Let’s imagine I have a relational database in which, among other things, I want to store employee names and their identification strings. The format of the identification string is strictly defined: it’s three upper-case alphabetical characters, followed by a dash, followed by a four-digit number.
Question: does any relational database allow to define a regular expression that a particular textual field must conform to? Like in my example, it would be nice to make the database check all the values of employee ids against a simple regex, rather than do it on the UI level.
Another question: if I’m having problems like this (i.e. necessity to validate field values against an additional set of constraints), does it mean that my schema is denormalized and I should fix it?

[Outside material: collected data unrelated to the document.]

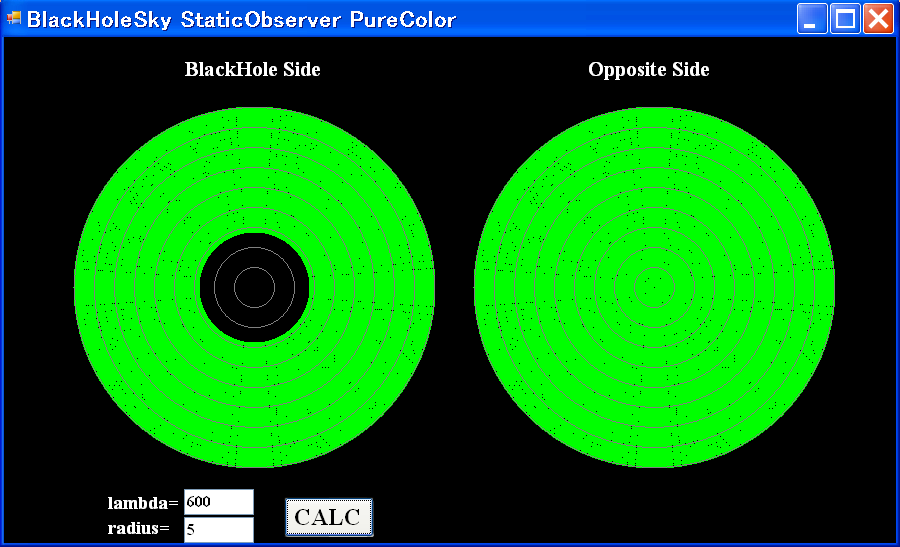This screenshot has height=547, width=900.
Task: Click the BlackHoleSky StaticObserver PureColor title text
Action: point(241,20)
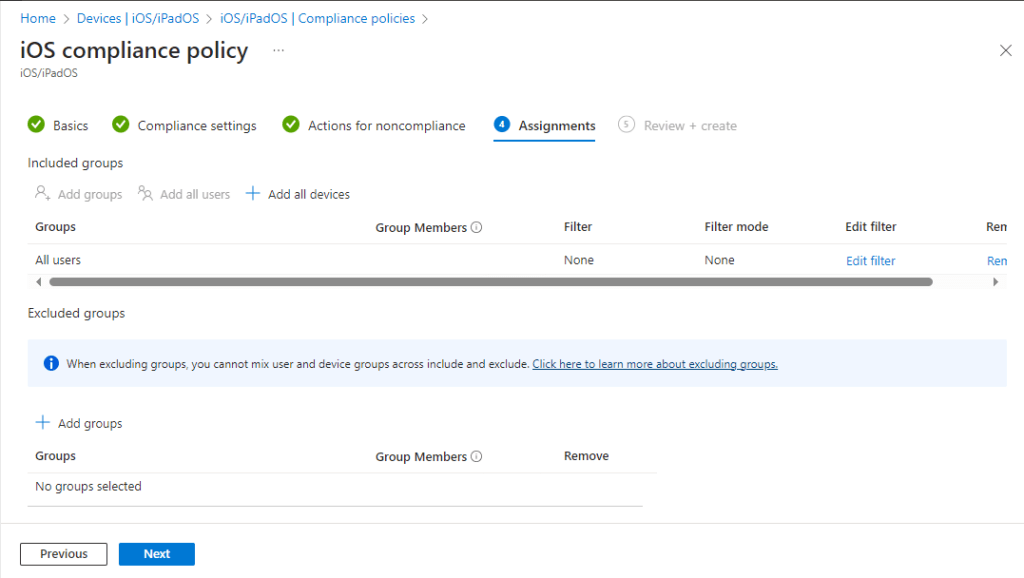Go back with the Previous button
The width and height of the screenshot is (1024, 578).
(x=64, y=554)
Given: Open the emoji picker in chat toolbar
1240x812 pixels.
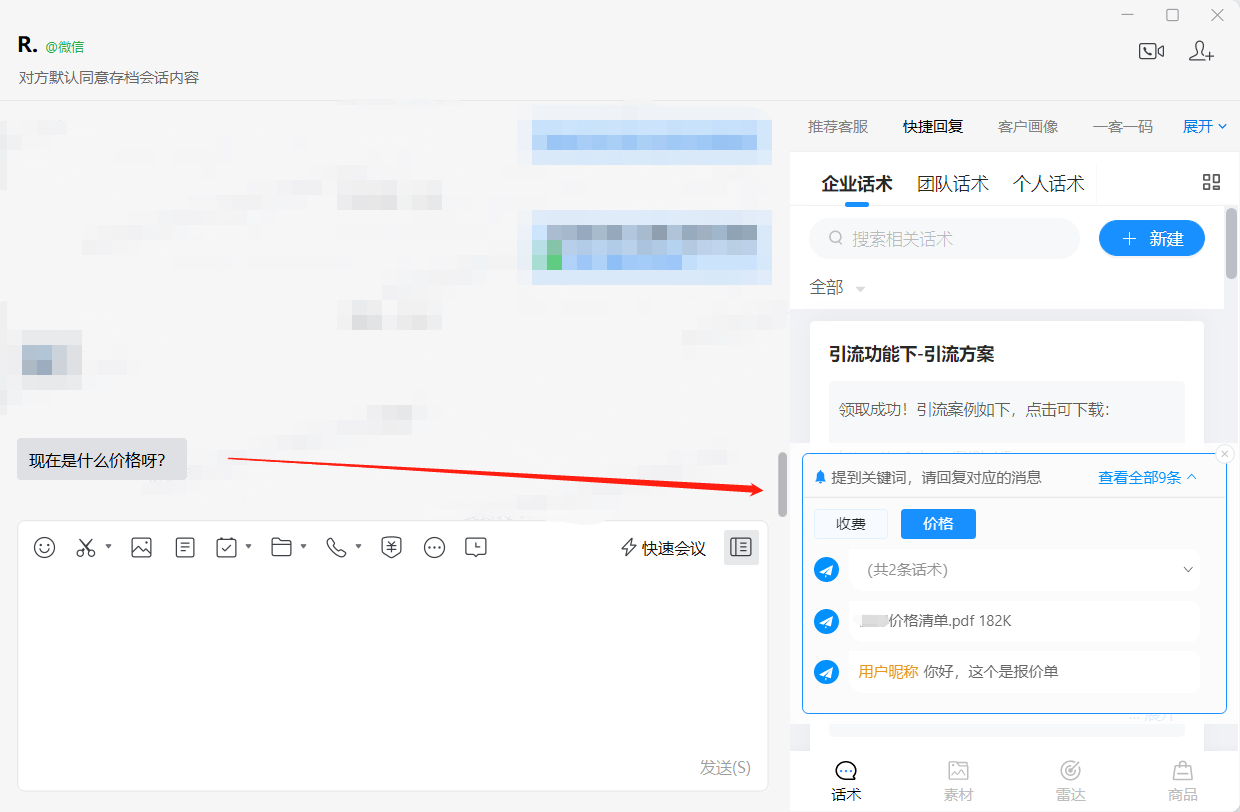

With regards to your second question, it depends. (Of course it depends. It always depends.) If you always use your Employee Identification strings as a single “whole” value, then it’s normalized. If you find that you are constantly breaking them into the “first and second” parts (3 characters, 4 digits), then you are breaking first normal form. (Roughly, you have two facts in one column, and should split them into their own columns.)
Assuming proper normalization, to my mind the fact that you have to rely on the database to ensure the data is in proper form raises questions about the integrity of your data sources. Why is the data not checked, cleansed, and put in proper formed before it is passed to the database? RDBMSes are really good at storing, sorting, and retrieving data, but they’re not so hot at processing complex algorithms. it’s just not what they’re for. You can do it in the database, yes, but there are better ways to do it.